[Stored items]
__________
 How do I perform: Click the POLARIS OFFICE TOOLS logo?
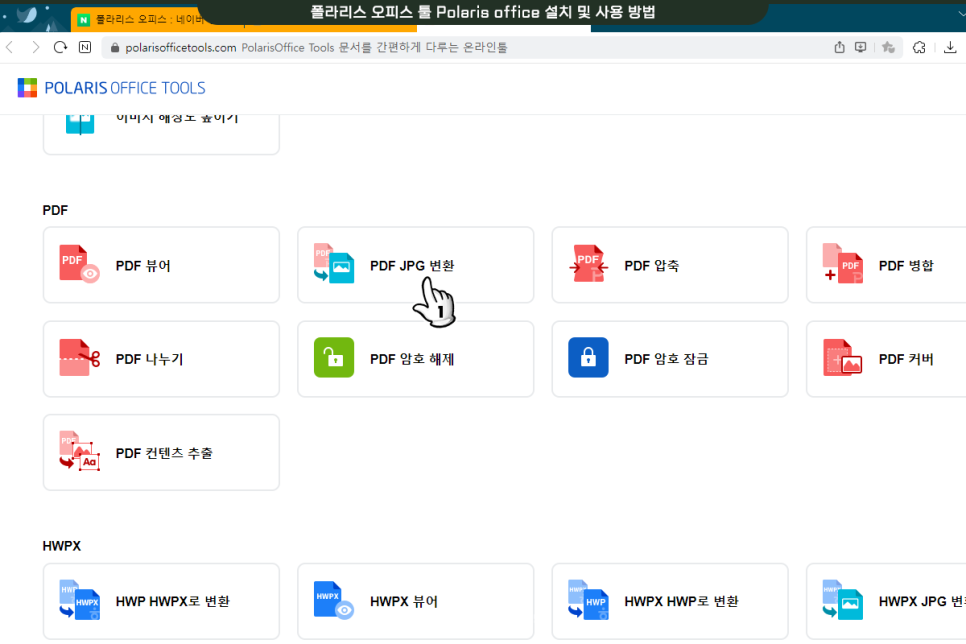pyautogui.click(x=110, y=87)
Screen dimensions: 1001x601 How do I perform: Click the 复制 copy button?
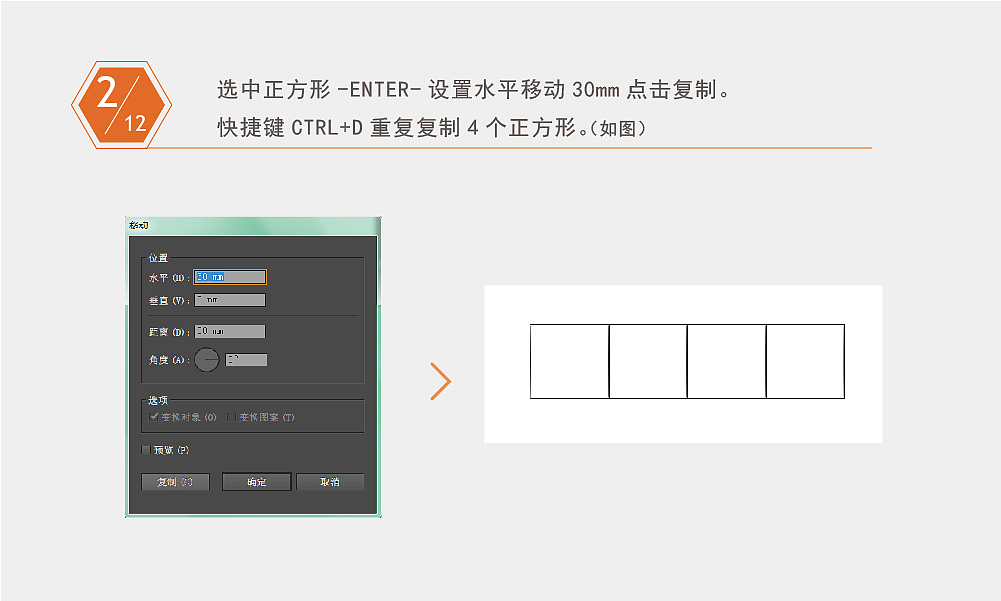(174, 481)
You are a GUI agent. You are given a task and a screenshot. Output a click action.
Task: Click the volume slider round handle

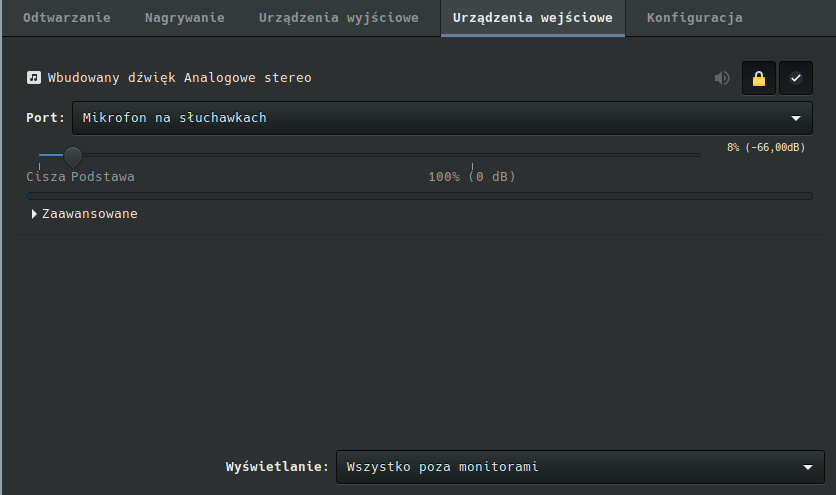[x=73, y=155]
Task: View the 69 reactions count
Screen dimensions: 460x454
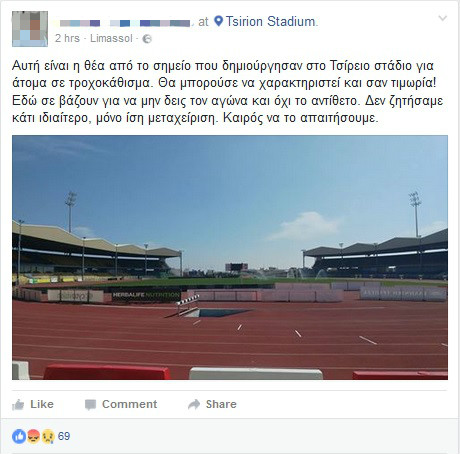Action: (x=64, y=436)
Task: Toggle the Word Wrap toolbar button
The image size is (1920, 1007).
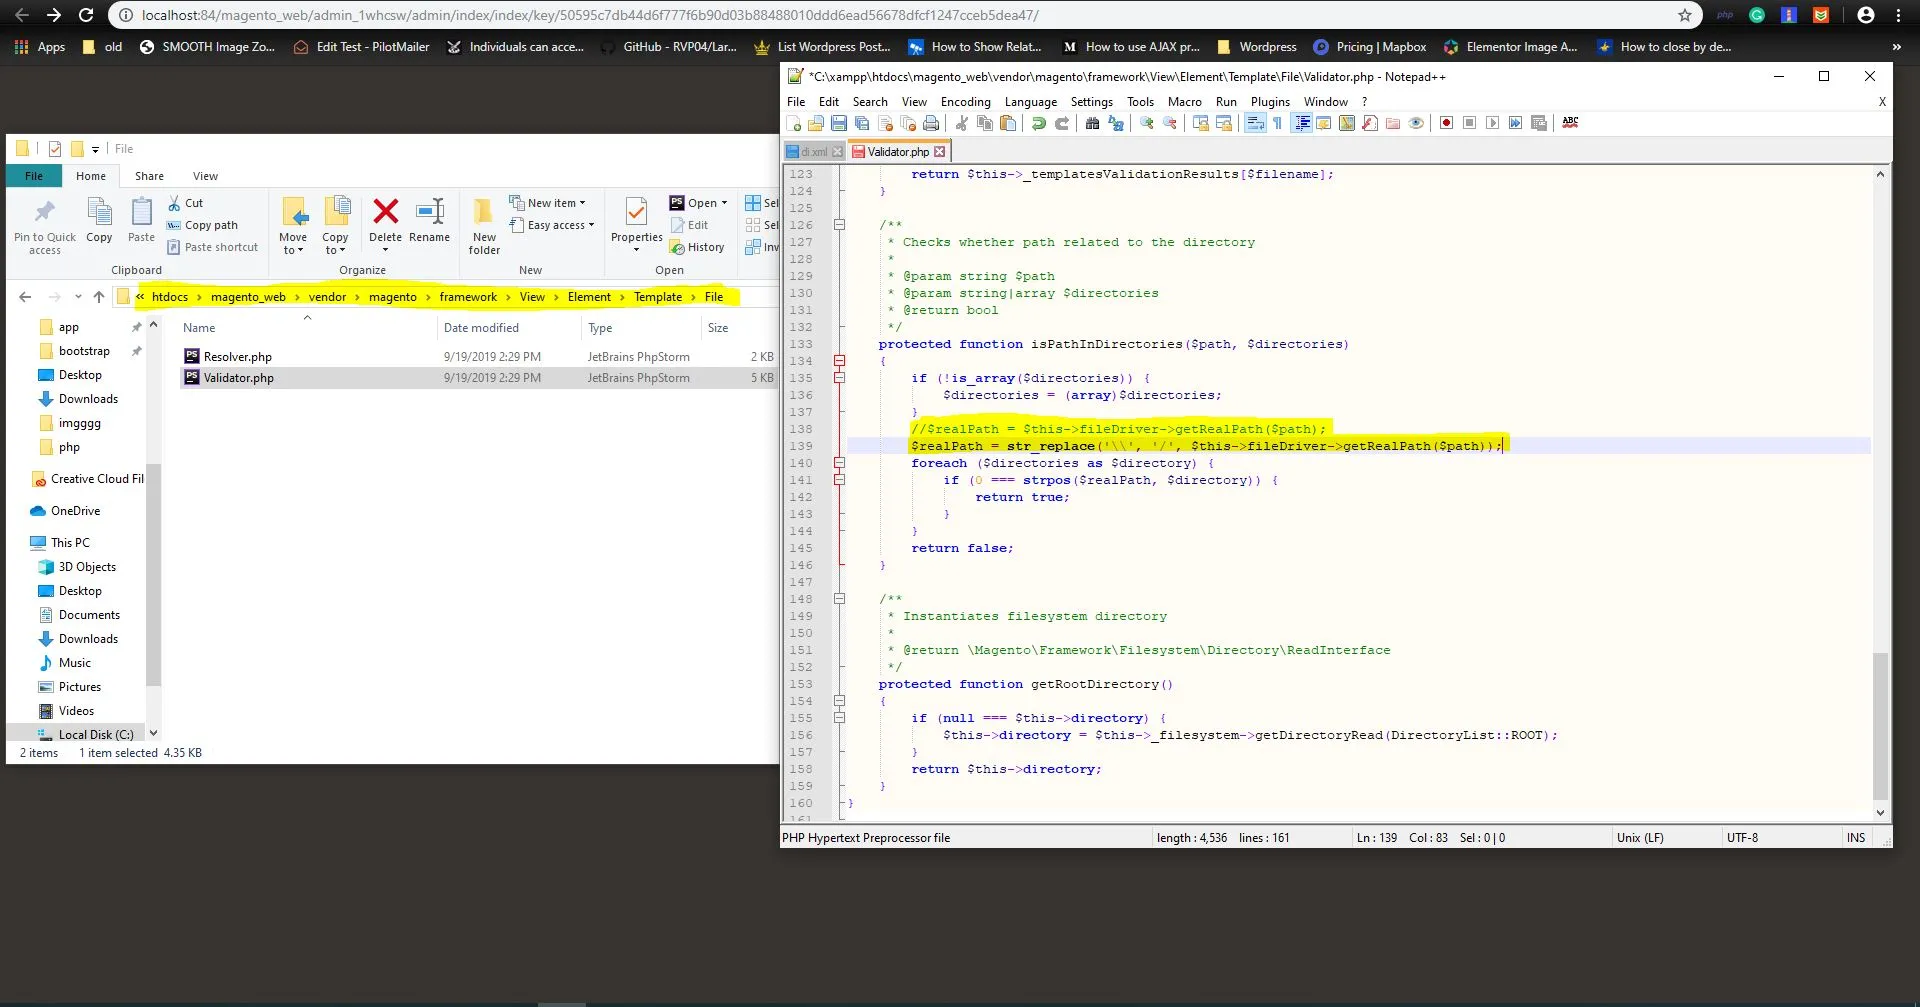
__________
Output the records above exactly; leave out the pictures.

 How do I perform: Click the POLARIS OFFICE TOOLS logo?
pyautogui.click(x=110, y=87)
Screen dimensions: 1001x601 How do I perform: Click the 复制 copy button?
(174, 481)
You are a GUI agent. You are given a task and a screenshot. Output a click action.
Task: Click the volume slider round handle

[x=73, y=155]
Task: View the 69 reactions count
Screen dimensions: 460x454
Action: (x=64, y=436)
Task: Toggle the Word Wrap toolbar button
The image size is (1920, 1007).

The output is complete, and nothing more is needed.